## Your task
For the entries that follow, restate word for word the line containing "Connexion (707, 2230)", the line containing "Flux des publications (721, 2246)", and every line that lies between them.

Excerpts from a dataset:
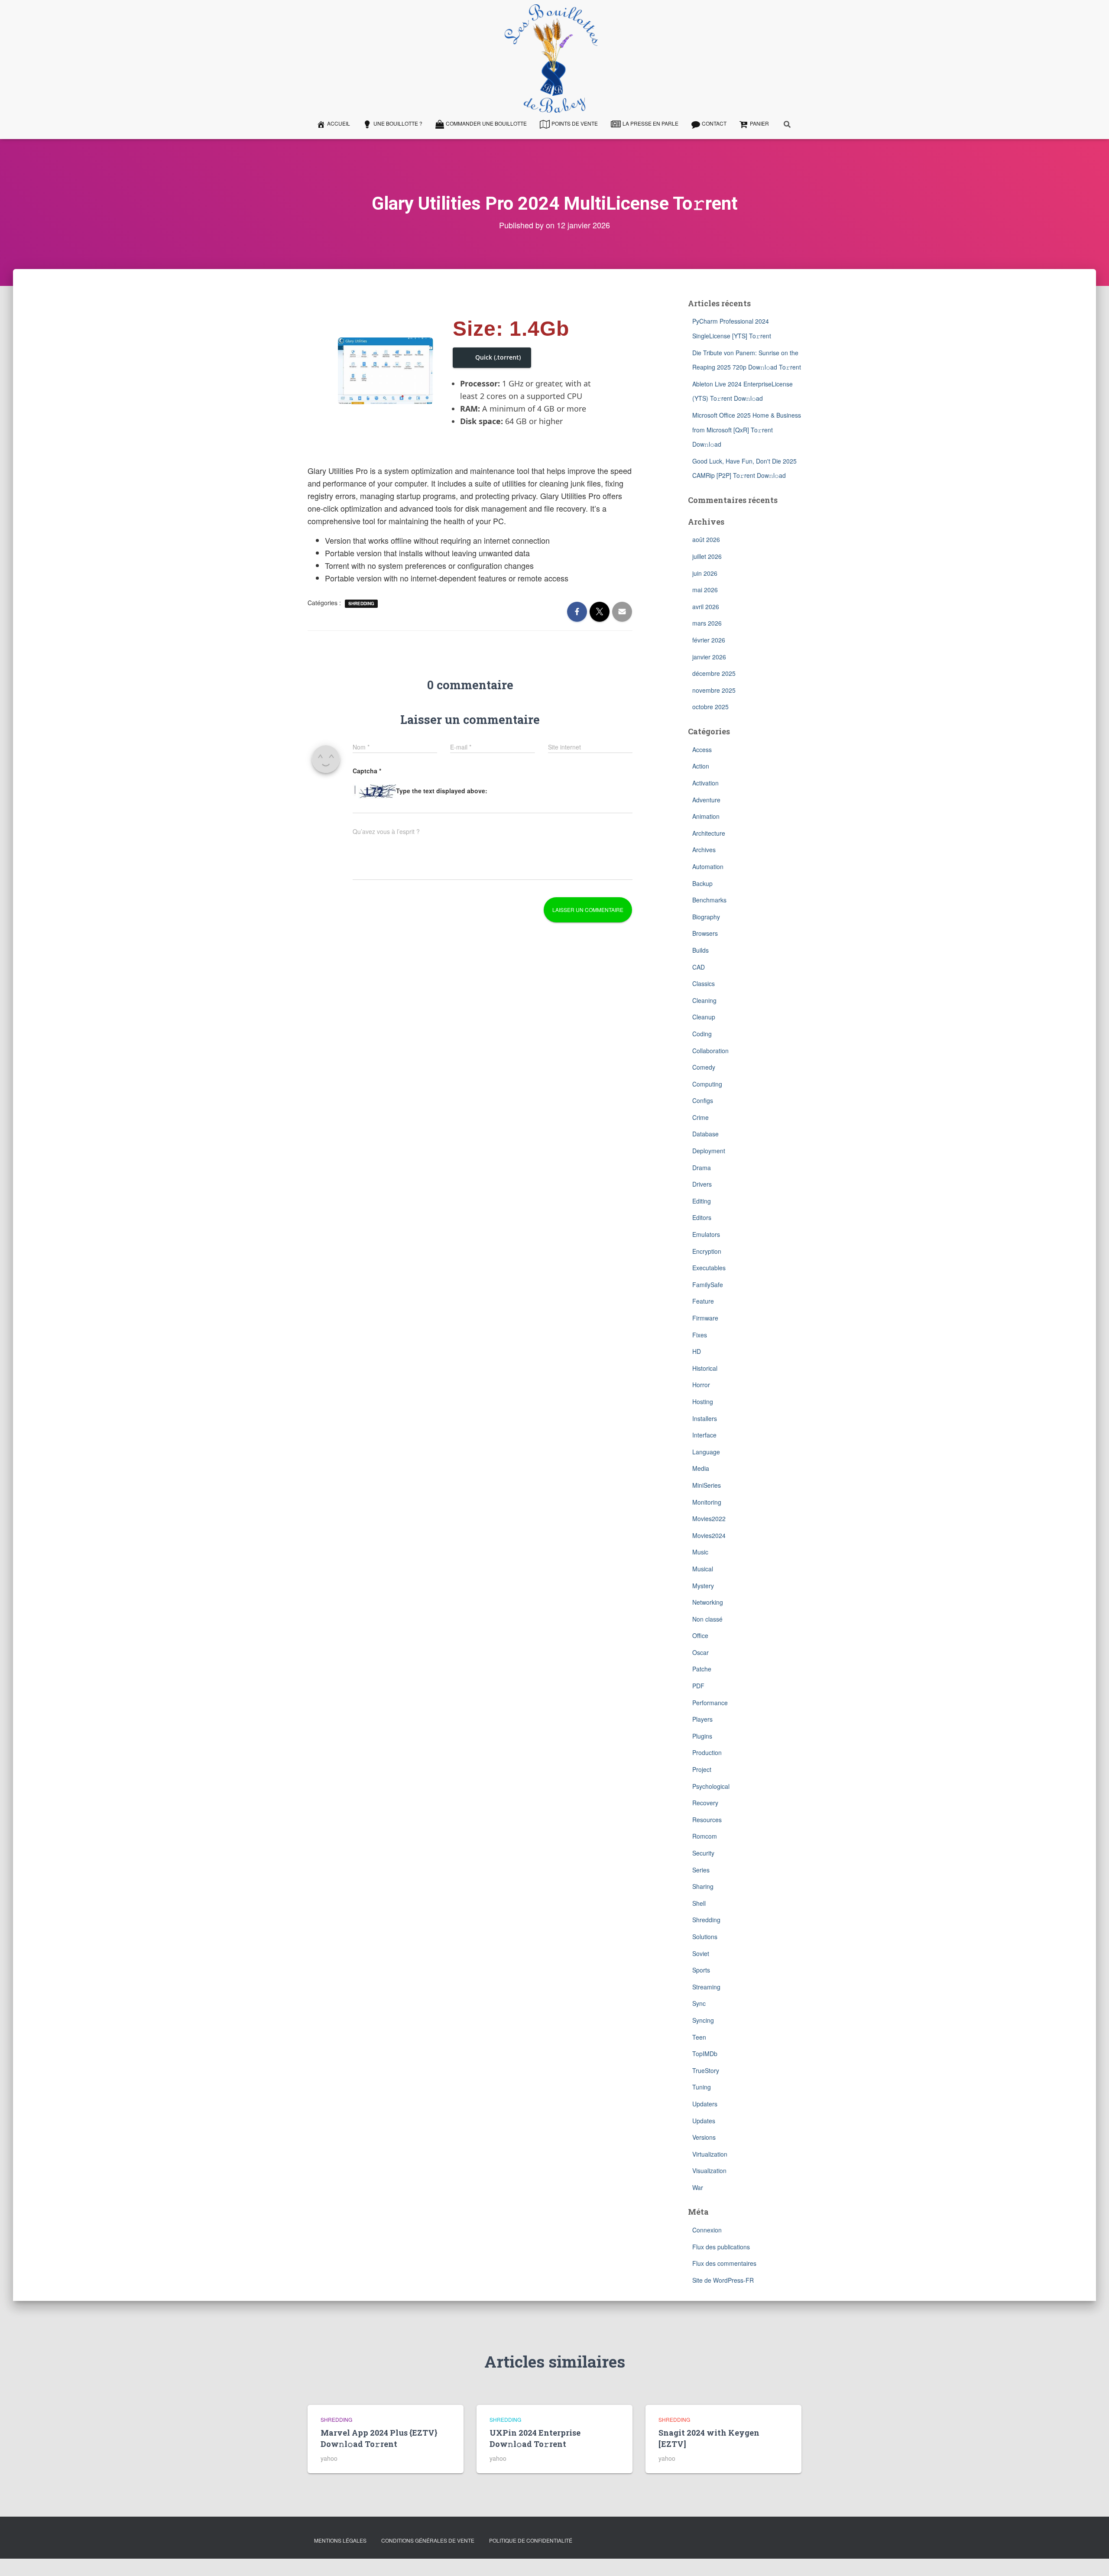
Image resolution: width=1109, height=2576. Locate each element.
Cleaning (704, 1000)
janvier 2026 (709, 656)
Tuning (701, 2087)
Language (706, 1451)
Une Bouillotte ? (397, 123)
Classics (703, 983)
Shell (699, 1903)
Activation (705, 783)
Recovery (705, 1802)
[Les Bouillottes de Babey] (551, 58)
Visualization (709, 2170)
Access (702, 749)
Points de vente (574, 123)
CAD (698, 967)
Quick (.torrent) (498, 357)
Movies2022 (709, 1518)
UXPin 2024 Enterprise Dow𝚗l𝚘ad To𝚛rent (535, 2438)
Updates (703, 2120)
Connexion (707, 2230)
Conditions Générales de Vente (427, 2540)
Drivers (702, 1184)
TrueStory (705, 2070)
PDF (698, 1685)
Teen (699, 2037)
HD (696, 1351)
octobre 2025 (710, 706)
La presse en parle (650, 123)
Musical (702, 1568)
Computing (707, 1084)
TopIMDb (704, 2053)
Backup (702, 883)
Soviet (700, 1953)
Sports (701, 1970)
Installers (704, 1418)
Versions (704, 2137)
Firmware (705, 1318)
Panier (759, 123)
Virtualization (709, 2154)
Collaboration (710, 1050)
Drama (701, 1167)
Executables (709, 1267)
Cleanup (703, 1016)
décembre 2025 (714, 673)
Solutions (704, 1936)
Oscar (700, 1652)
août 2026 (706, 539)
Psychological (711, 1786)
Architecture (708, 833)
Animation (706, 816)
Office (700, 1635)
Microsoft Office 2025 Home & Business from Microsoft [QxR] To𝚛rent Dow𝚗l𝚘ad (746, 429)
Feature (703, 1301)
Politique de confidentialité (530, 2540)
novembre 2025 (714, 690)
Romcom (704, 1836)
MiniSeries (706, 1485)
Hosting (702, 1401)
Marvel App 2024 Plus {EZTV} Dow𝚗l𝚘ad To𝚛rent (379, 2438)
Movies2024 (709, 1535)
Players (702, 1719)
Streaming (706, 1986)
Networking (707, 1602)
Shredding (361, 603)
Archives (704, 849)
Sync (699, 2003)
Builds (700, 950)
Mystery (703, 1585)
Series (701, 1869)
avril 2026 (705, 606)
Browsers (705, 933)
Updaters (704, 2103)
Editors (701, 1217)
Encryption (706, 1251)
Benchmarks (709, 899)
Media (700, 1468)
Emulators (706, 1234)
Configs (702, 1100)
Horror (701, 1384)
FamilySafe (707, 1284)
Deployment (708, 1150)
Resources (707, 1819)
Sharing (702, 1886)
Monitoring (706, 1502)
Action (700, 766)
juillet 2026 (707, 556)
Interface (704, 1435)
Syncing (703, 2020)
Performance (710, 1702)
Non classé (707, 1619)
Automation (707, 866)
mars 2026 (707, 623)
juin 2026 (704, 573)
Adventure (706, 799)
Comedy (703, 1067)
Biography (706, 916)
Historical (704, 1368)
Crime (700, 1117)
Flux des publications (721, 2246)
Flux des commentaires (724, 2263)
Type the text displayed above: (441, 790)
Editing (701, 1201)
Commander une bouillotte (486, 123)
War (697, 2187)
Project (701, 1769)
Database (705, 1133)
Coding (702, 1033)
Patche (701, 1668)
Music (700, 1552)
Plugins (702, 1736)
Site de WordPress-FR (723, 2280)
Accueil (338, 123)
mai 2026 (705, 589)
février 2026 (708, 640)
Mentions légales (340, 2540)
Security (703, 1853)
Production (707, 1752)
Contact (714, 123)
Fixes (699, 1334)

## Task response
Connexion (707, 2230)
Conditions Générales de Vente (427, 2540)
Drivers (702, 1184)
TrueStory (705, 2070)
PDF (698, 1685)
Teen (699, 2037)
HD (696, 1351)
octobre 2025 (710, 706)
La presse en parle (650, 123)
Musical (702, 1568)
Computing (707, 1084)
TopIMDb (704, 2053)
Backup (702, 883)
Soviet (700, 1953)
Sports (701, 1970)
Installers (704, 1418)
Versions (704, 2137)
Firmware (705, 1318)
Panier (759, 123)
Virtualization (709, 2154)
Collaboration (710, 1050)
Drama (701, 1167)
Executables (709, 1267)
Cleanup (703, 1016)
décembre 2025 (714, 673)
Solutions (704, 1936)
Oscar (700, 1652)
août 2026 (706, 539)
Psychological (711, 1786)
Architecture (708, 833)
Animation (706, 816)
Office (700, 1635)
Microsoft Office 2025 Home & Business from Microsoft [QxR] To𝚛rent Dow𝚗l𝚘ad (746, 429)
Feature (703, 1301)
Politique de confidentialité (530, 2540)
novembre 2025 (714, 690)
Romcom (704, 1836)
MiniSeries (706, 1485)
Hosting (702, 1401)
Marvel App 2024 Plus {EZTV} Dow𝚗l𝚘ad To𝚛rent (379, 2438)
Movies2024 (709, 1535)
Players (702, 1719)
Streaming (706, 1986)
Networking (707, 1602)
Shredding (361, 603)
Archives (704, 849)
Sync (699, 2003)
Builds (700, 950)
Mystery (703, 1585)
Series (701, 1869)
avril 2026 (705, 606)
Browsers (705, 933)
Updaters (704, 2103)
Editors (701, 1217)
Encryption (706, 1251)
Benchmarks (709, 899)
Media (700, 1468)
Emulators (706, 1234)
Configs (702, 1100)
Horror (701, 1384)
FamilySafe (707, 1284)
Deployment (708, 1150)
Resources (707, 1819)
Sharing (702, 1886)
Monitoring (706, 1502)
Action (700, 766)
juillet 2026 (707, 556)
Interface (704, 1435)
Syncing (703, 2020)
Performance (710, 1702)
Non classé (707, 1619)
Automation (707, 866)
mars 2026 (707, 623)
juin 2026 (704, 573)
Adventure (706, 799)
Comedy (703, 1067)
Biography (706, 916)
Historical (704, 1368)
Crime (700, 1117)
Flux des publications (721, 2246)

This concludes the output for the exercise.